>>>>

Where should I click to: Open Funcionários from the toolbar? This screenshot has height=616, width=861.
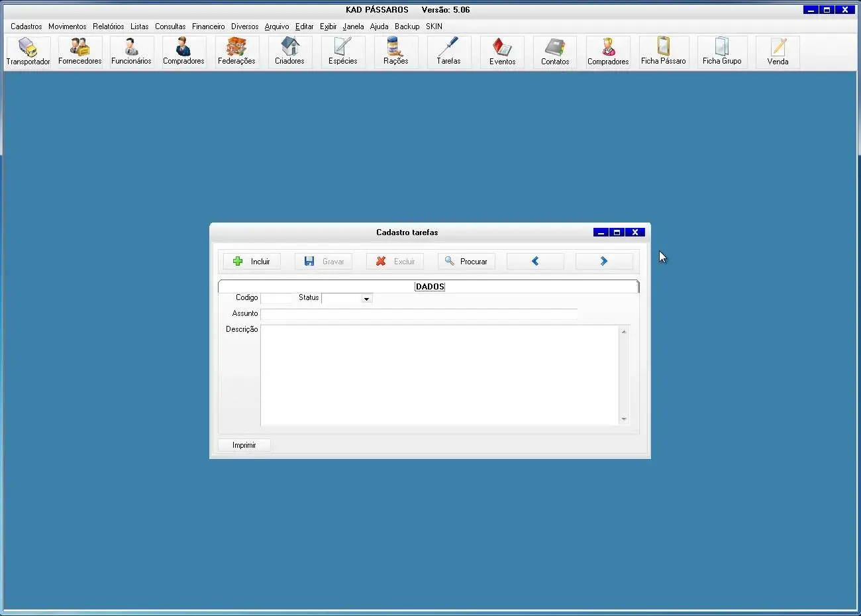click(x=131, y=52)
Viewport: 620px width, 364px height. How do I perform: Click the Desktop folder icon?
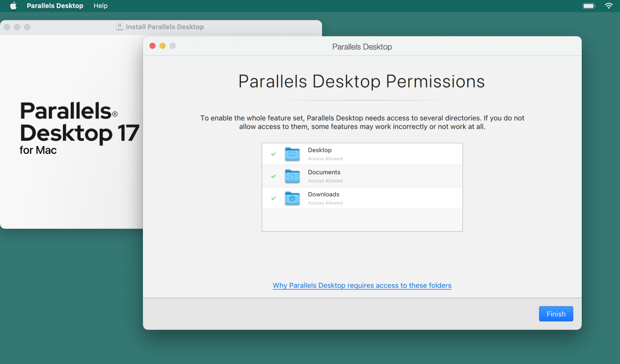(292, 153)
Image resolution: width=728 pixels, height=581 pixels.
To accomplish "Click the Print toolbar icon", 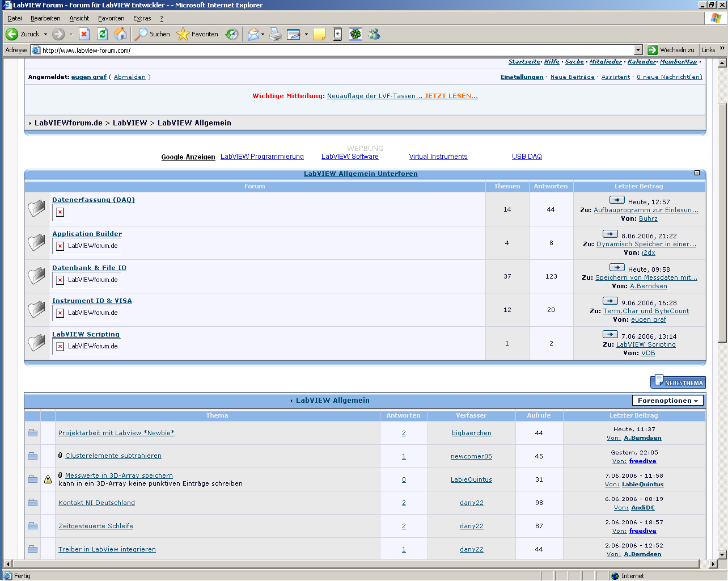I will [276, 34].
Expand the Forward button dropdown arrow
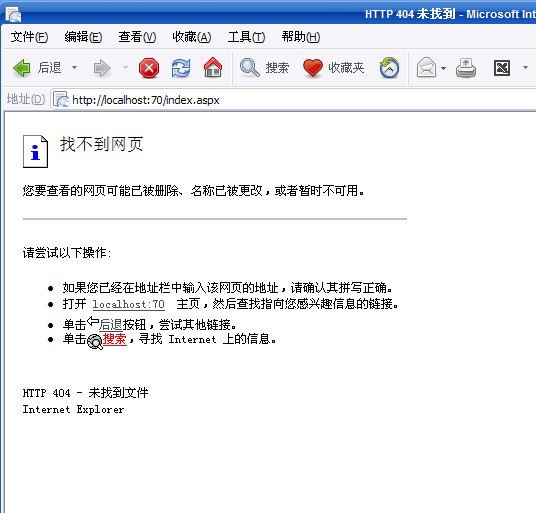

<<<<

→ Exercise:
Give the lines again exactly, beginning with the first line of the records above and ending with the line that contains "Image resolution: width=728", and include no pictures.

→ Answer space:
Where should I click to: Open Funcionários from the toolbar? This screenshot has height=616, width=861.
click(x=131, y=52)
Viewport: 620px width, 364px height. How do I perform: Click the Desktop folder icon?
(292, 153)
Image resolution: width=728 pixels, height=581 pixels.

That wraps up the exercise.